Então, numa simplificação, podemos entender o tempo eterno como uma circulação contínua, se bem que estamos a falar do tempo material. A verdadeira Eternidade não pertence ao mundo que se manifesta. O universo assemelha-se a um coração que bate ritmicamente. Esta seria a imagem móvel da eternidade. 

Para terminar o comentário sobre as ideias platónicas, é interessante ver como expressa Platão a possibilidade que tem cada ser humano de perceber a sua própria imortalidade e, portanto as ideias de Tempo, de Eternidade e Duração. Cada ser humano vive o seu próprio mundo e é consciente só daquilo que provoca o seu interesse, deixando de lado aquilo não lhe interessa e, portanto, para ele não tem existência. Desta maneira podemos ver o tempo como uma sucessão de estados de consciência. 

Timeu: “O que se terá aplicado no desejo e na oposição e se entrega plenamente a eles, gera necessariamente opiniões mortais e chega a ser mortal por completo, na medida em que seja possível, e não o descuida pois dedicou-se a ele. O que se entrega ativamente ao conhecimento e aos pensamentos verdadeiros e os põe com frequência em prática nas suas tarefas, é por completo necessário que pense no imortal e no divino, no caso de alcançar a verdade, e na medida em que está permitida à natureza humana participar da imortalidade, que não abandone esse aspeto e, já que se ocupa do divino que possui, deixando satisfeita a divindade tutelar que habita nele (a alma), deve ser antes de tudo feliz”. 

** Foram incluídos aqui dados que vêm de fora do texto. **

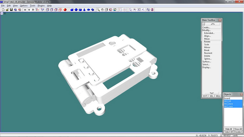Click the blue cone primitive icon
Viewport: 244px width, 137px height.
pyautogui.click(x=84, y=10)
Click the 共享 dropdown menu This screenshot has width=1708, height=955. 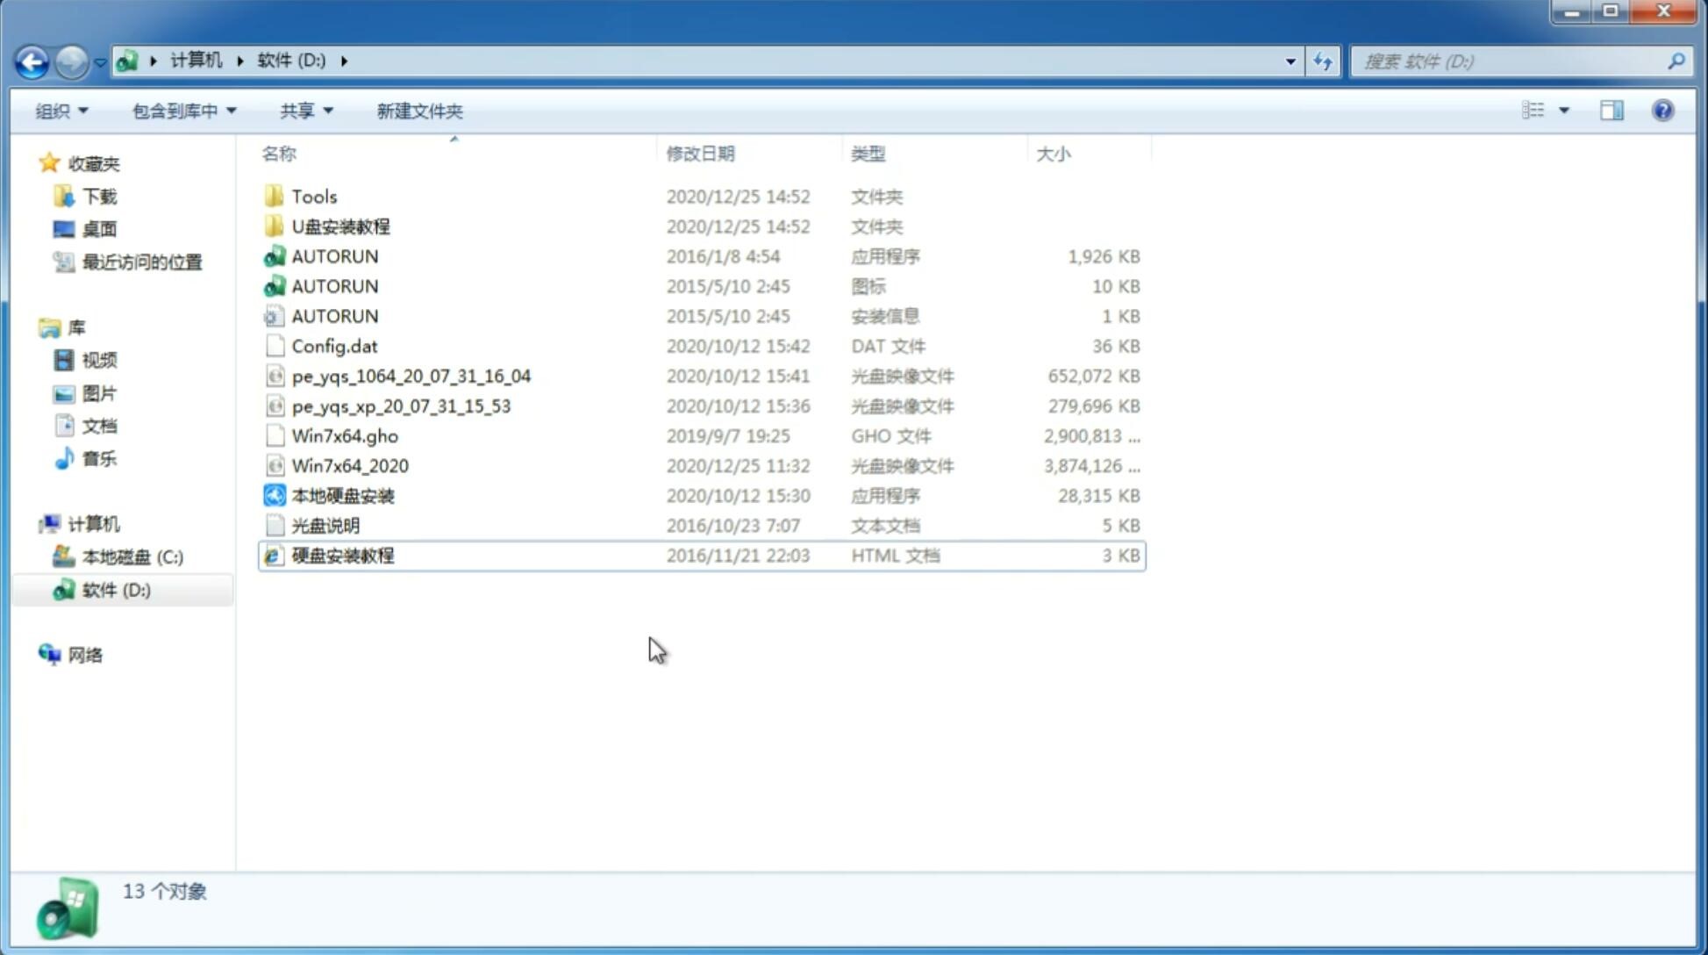coord(303,111)
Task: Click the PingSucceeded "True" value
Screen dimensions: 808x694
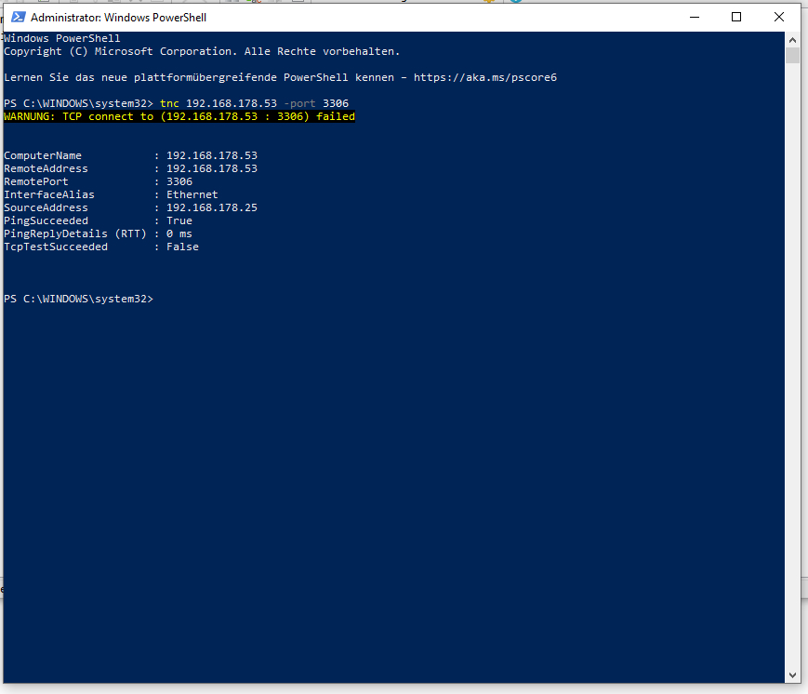Action: [x=179, y=220]
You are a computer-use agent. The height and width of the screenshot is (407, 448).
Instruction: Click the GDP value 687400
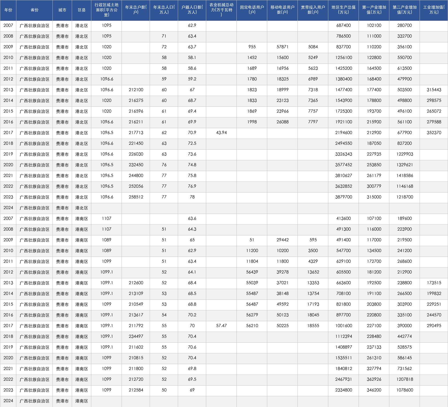343,25
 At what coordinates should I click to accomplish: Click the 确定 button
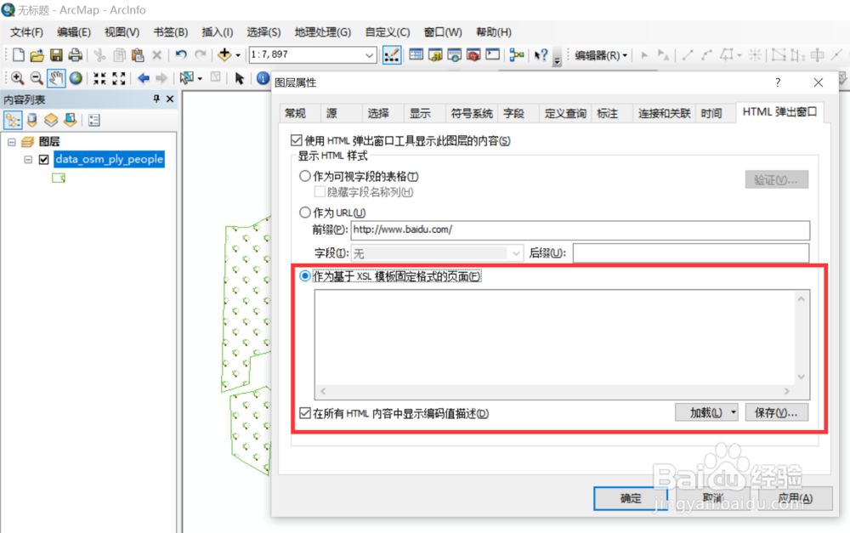coord(631,499)
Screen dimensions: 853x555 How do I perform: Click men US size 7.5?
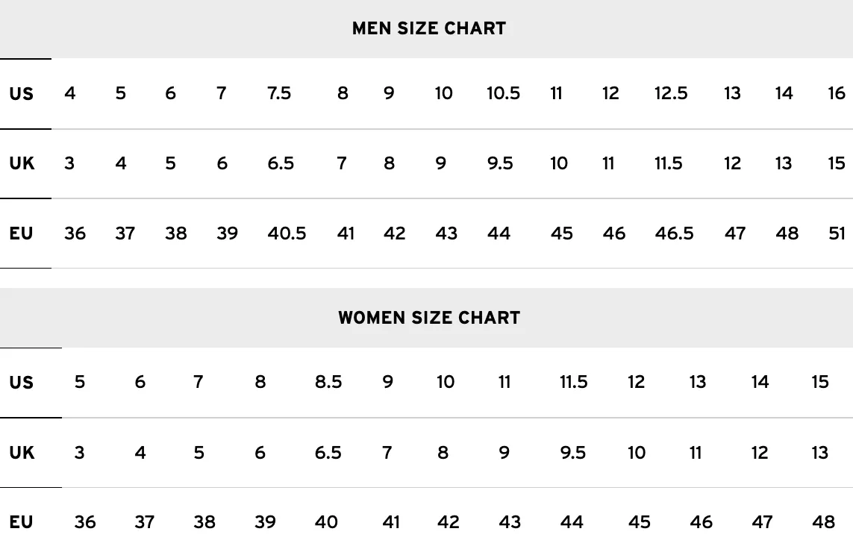point(279,93)
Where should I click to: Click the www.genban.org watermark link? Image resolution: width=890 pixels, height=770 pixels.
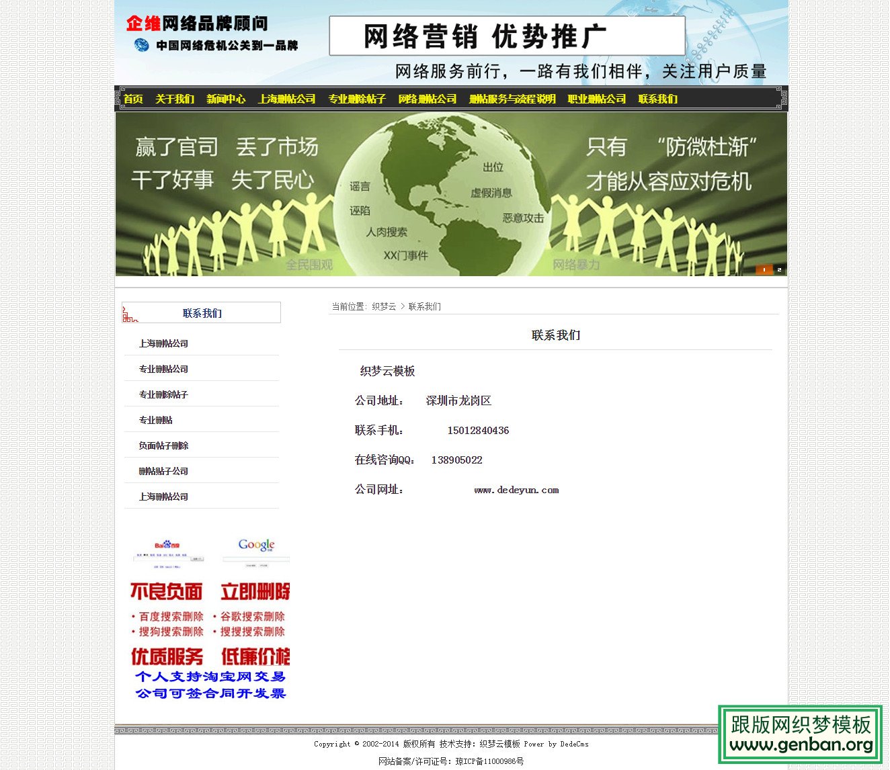[800, 744]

Com este fragmento do Timeu deixamos o ponto de vista da filosofia antiga sobre Tempo e Duração, e começamos com o ponto de vista científico atual sobre estes mesmos temas. 

Medição de tempo.  Pixabay

A ciência atual baseia-se na experimentação. Então, para começar o enfoque científico sobre o tempo e a duração vamo situar-nos no nosso laboratório particular: a nossa vida diária. Nele acreditamos viver só no momento presente, ainda que recordemos o passado e acreditemos que existe um futuro até certo ponto previsível. Em geral, segundo a nossa perceção, é o presente que corre, que se move, o passado não se move e o futuro não existe ainda. 

Embora as leis científicas não dependem de como decorre o tempo concreto. Elas mostram-se fixas, cumprem-se independentemente do tempo concreto em que se manifestam ou se verifiquem. 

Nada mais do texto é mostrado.